***** Material provided
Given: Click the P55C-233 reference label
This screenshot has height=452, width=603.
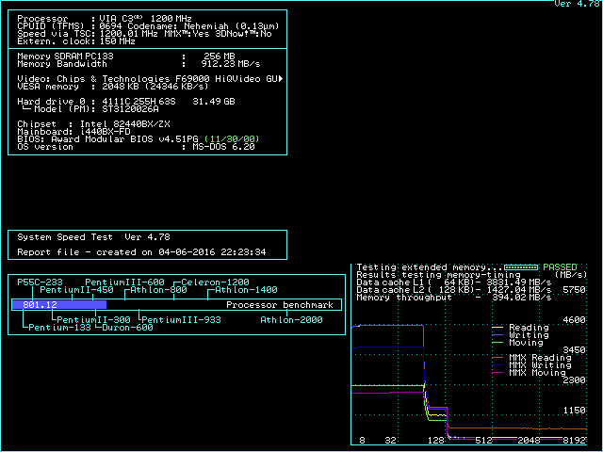Looking at the screenshot, I should [40, 283].
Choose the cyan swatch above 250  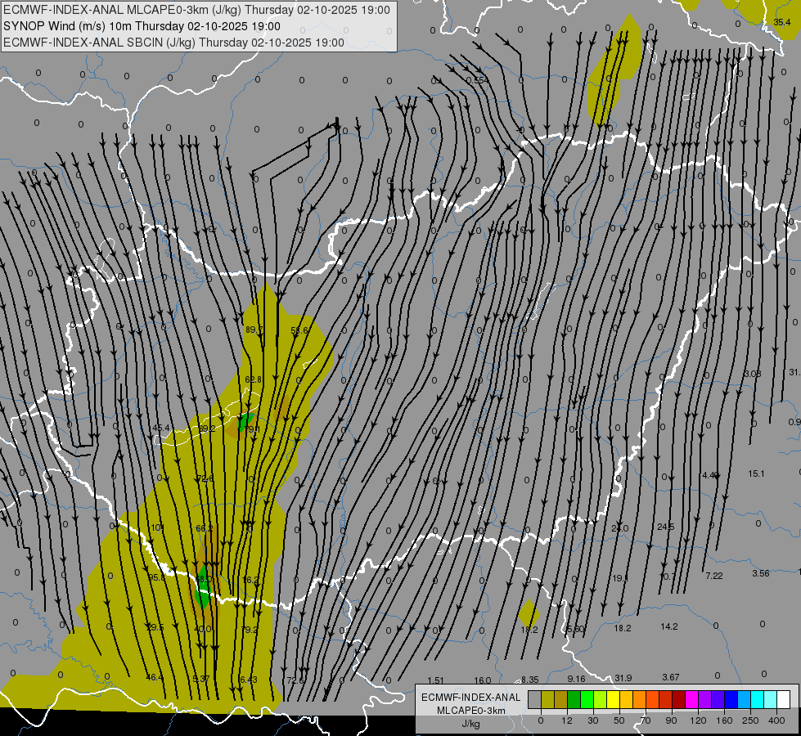pos(757,699)
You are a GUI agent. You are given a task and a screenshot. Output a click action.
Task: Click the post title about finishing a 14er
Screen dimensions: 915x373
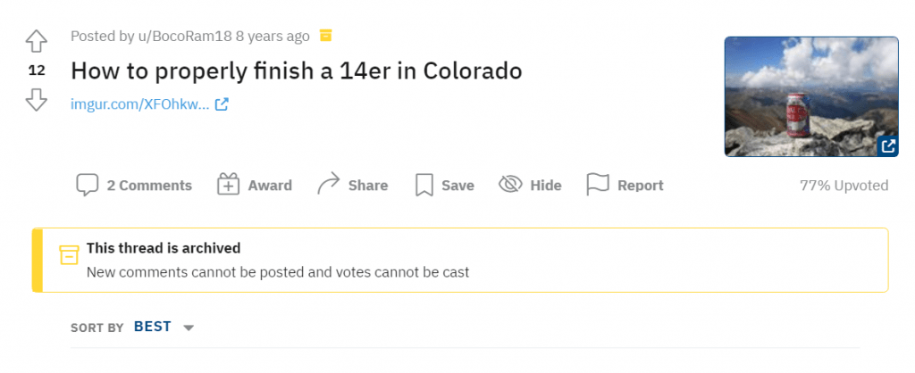[296, 70]
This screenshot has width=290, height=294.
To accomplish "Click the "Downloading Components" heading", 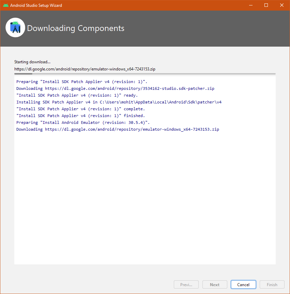I will pyautogui.click(x=76, y=28).
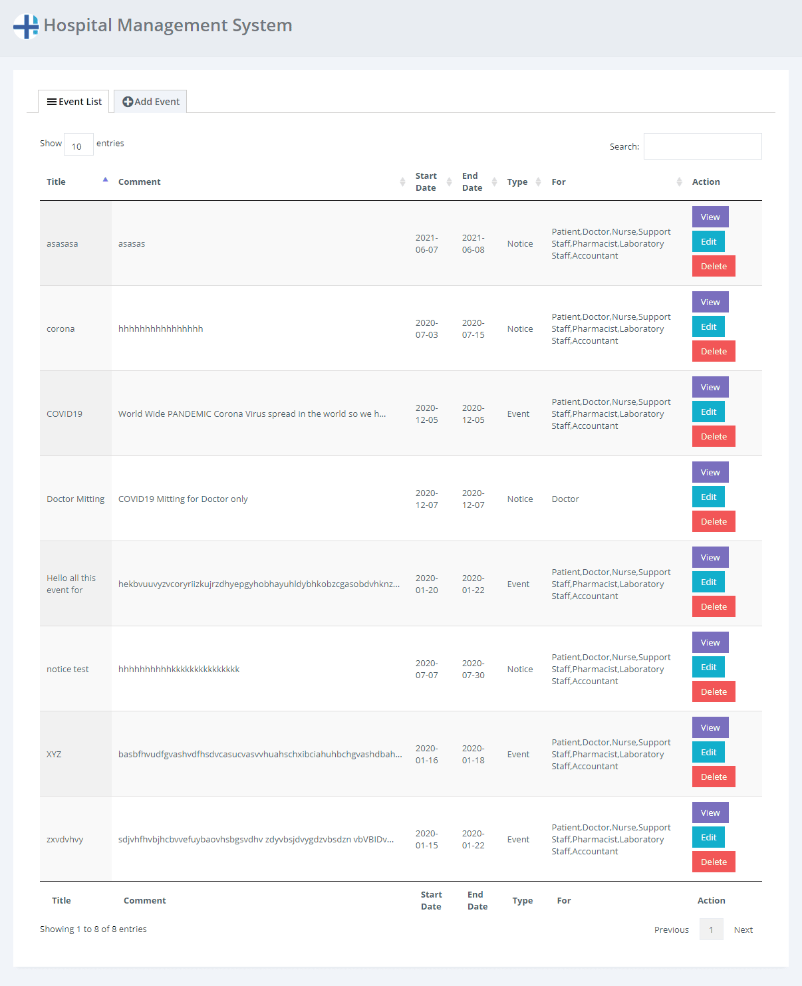Screen dimensions: 802x986
Task: Switch to the Add Event tab
Action: coord(150,101)
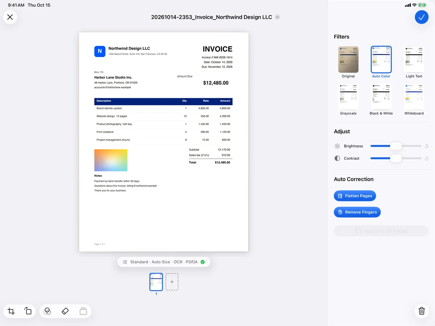Screen dimensions: 435x326
Task: Select the crop tool icon
Action: point(11,311)
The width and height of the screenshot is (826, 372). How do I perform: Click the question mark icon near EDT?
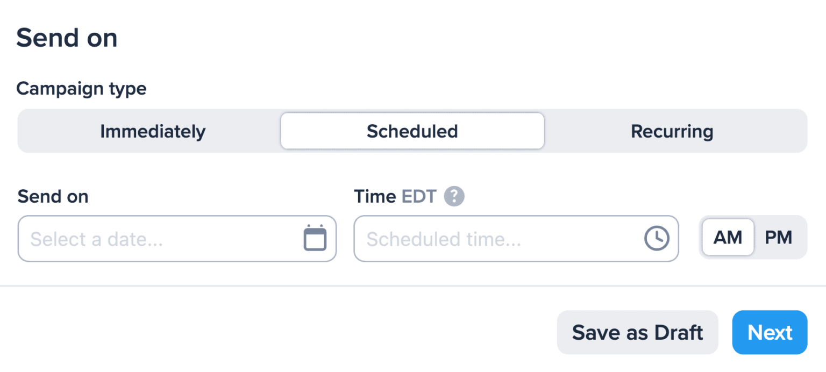pyautogui.click(x=454, y=196)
**********
What is needed: Locate the line containing "The width and" in the records above, then output it and every line after it through the last, excluding pictures.

Problem solution:
The width and height of the screenshot is (826, 372). How do I perform: Click the question mark icon near EDT?
pyautogui.click(x=454, y=196)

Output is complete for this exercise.